導入によって、人手をより生産性の高い作業に振り向けられる様になりました。ロボットが塗装を担うことで現場の負担が軽減され、効率的に生産できる体制が整っています。

さらに、「ロボットを使って安定した品質で塗装している」という点をホームページなどで発信することで、品質が高いと評価いただく機会が増え、受注の拡大にも繋がっています。


Q:これから導入を考える企業へのアドバイスは?

機械に苦手意識を持つ企業も多いと思いますが、これからはロボットや自動化に取り組まなければ、企業としての将来は厳しいと感じています。

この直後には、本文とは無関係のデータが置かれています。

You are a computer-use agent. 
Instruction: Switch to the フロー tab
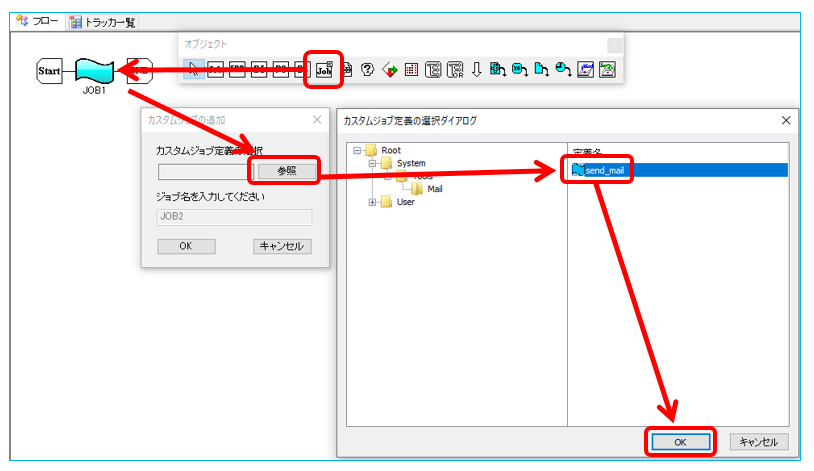pos(37,21)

まずは『ロボットにはどんなメリットがあり、何ができるのか』を知ることが出発点です。ここが理解できていないと、せっかく導入しても使われなくなってしまいます。

経営者自身が導入の意義を理解し、『自社は何を解決したいのか』を考えた上で、アドバイザーに相談しながらカタチにしていくことが大切です。逃げずに一歩踏み出すことが、企業の未来を拓く第一歩だと思います。


<今後の展望>

現在は塗装・搬送の自動化に加え、AGVを用いた物流工程の省人化に取り組んでいます。将来的にはパレット積みまで含めた工場全体の自動化を目指し、「人は監視や管理に集中し、現場はロボットが担う」工場の実現を見据えています。